If you don't answer in five minutes I'm calling.

I set the phone face-down and go back to the lens I've already cleaned twice. Four minutes later the phone rings.

Wren. I could let it go to voicemail. She'd call back. She always calls back.

I answer on the fourth ring.

"You're doing the thing," she says. No hello. No preamble.

"What thing?"

"Shutting me out," her voice is flat, the way it gets when she's already three steps ahead of the conversation. "You barely spoke at the walkthrough yesterday, and now you're dodging my calls. What happened?"

I switch the phone to speaker and set it on the table so I can keep cleaning the lens. "Nothing happened.

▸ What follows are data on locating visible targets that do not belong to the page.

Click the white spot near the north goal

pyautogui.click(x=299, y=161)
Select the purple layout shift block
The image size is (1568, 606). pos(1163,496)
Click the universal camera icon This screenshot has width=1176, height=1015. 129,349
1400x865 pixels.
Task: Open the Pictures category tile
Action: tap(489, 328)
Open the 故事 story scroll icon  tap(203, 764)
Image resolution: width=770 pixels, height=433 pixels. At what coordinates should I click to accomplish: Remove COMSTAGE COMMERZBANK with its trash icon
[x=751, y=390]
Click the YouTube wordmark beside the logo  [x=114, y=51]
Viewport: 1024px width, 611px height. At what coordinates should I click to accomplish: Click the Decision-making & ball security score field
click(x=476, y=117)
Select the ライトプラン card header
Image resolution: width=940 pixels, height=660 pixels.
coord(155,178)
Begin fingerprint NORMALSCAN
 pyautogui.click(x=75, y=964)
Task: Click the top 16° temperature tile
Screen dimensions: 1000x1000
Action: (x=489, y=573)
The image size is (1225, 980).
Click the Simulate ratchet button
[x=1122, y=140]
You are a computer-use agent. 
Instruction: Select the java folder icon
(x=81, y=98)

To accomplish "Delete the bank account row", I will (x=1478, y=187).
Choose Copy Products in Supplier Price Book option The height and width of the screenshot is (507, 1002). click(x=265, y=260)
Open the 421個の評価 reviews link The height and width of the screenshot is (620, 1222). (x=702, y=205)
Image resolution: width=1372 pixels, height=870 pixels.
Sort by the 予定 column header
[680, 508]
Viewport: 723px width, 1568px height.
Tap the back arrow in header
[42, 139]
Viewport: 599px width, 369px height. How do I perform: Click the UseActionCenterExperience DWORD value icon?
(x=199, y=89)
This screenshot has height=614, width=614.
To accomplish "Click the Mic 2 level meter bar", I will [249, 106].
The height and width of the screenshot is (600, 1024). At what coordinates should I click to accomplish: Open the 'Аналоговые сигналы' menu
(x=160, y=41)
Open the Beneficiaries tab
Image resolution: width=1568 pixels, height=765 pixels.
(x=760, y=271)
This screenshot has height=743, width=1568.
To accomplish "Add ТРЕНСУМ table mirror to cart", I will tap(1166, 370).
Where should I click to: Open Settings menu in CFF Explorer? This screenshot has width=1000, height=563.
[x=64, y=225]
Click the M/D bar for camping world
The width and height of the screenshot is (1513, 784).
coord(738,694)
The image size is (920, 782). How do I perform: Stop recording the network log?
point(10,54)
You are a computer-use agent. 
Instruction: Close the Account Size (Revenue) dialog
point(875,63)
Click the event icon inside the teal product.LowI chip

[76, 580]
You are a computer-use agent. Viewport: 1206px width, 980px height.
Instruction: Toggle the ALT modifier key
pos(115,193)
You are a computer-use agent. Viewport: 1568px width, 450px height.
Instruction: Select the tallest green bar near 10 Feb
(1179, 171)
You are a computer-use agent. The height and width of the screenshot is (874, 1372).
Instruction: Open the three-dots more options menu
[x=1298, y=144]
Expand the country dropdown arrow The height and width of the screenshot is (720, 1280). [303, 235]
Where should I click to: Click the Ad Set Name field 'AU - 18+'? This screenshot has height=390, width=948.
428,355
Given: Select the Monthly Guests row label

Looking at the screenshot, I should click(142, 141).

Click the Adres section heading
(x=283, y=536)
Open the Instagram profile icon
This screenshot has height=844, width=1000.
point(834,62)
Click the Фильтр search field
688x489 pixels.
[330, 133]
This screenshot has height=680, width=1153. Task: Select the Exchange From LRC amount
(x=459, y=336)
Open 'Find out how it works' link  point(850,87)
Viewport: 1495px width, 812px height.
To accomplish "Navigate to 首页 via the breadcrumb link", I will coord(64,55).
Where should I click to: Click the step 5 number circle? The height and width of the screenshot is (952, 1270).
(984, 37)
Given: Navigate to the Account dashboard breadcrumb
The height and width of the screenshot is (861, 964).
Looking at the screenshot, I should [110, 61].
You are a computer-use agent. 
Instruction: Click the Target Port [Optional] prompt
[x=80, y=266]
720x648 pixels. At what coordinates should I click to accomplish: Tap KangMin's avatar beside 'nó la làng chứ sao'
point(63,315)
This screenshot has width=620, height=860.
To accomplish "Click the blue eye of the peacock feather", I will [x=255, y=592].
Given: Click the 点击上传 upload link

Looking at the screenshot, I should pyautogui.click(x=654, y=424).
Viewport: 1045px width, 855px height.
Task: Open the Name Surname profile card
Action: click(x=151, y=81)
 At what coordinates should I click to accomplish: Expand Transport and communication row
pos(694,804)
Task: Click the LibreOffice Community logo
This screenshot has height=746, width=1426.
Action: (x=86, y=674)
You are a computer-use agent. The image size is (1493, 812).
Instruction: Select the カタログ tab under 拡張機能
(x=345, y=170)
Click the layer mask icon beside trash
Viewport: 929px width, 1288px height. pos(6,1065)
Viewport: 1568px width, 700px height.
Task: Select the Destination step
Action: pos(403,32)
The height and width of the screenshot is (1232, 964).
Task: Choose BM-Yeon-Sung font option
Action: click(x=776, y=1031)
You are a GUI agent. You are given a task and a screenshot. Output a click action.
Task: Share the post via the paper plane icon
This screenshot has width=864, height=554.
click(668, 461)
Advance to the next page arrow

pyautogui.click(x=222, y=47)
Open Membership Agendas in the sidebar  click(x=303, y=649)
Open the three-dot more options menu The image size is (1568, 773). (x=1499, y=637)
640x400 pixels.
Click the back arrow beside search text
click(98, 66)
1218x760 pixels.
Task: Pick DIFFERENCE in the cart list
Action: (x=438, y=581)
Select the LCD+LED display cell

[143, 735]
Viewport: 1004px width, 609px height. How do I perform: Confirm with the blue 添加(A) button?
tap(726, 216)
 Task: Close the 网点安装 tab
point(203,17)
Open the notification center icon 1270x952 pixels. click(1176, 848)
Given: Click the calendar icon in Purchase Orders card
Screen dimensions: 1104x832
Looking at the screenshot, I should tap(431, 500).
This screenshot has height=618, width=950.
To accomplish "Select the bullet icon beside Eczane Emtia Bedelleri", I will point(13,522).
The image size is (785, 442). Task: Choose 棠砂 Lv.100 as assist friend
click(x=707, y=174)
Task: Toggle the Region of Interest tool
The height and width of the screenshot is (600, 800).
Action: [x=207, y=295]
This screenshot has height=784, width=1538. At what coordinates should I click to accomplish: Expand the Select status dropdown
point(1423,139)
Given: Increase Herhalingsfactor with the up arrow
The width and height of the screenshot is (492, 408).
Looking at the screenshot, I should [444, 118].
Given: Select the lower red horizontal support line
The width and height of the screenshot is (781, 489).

The presentation was fine."

"Fine?" She draws the word out, skeptical. "Last week you said you and Sam were crushing it. Now it's fine?"

"We had an off day."

"Okay." She pauses. I hear her moving around her apartment, probably pacing. "So what are you doing to fix it?"

I set the lens down and pick up the cloth, folding it into a smaller square. I don't have an answer.

"Tommy." Her voice softens, just slightly. "What happened with Sam?"

I don't answer. I can't answer because if I start talking, I'm going to tell her everything, and then she's going to ask me why I'm sitting in my apartment hiding from it.

"You always do this," Wren says quietly. "You pull back the second things get complicated. But Sam seems like someone who'd handle the truth. She just can't understand what you refuse to tell her."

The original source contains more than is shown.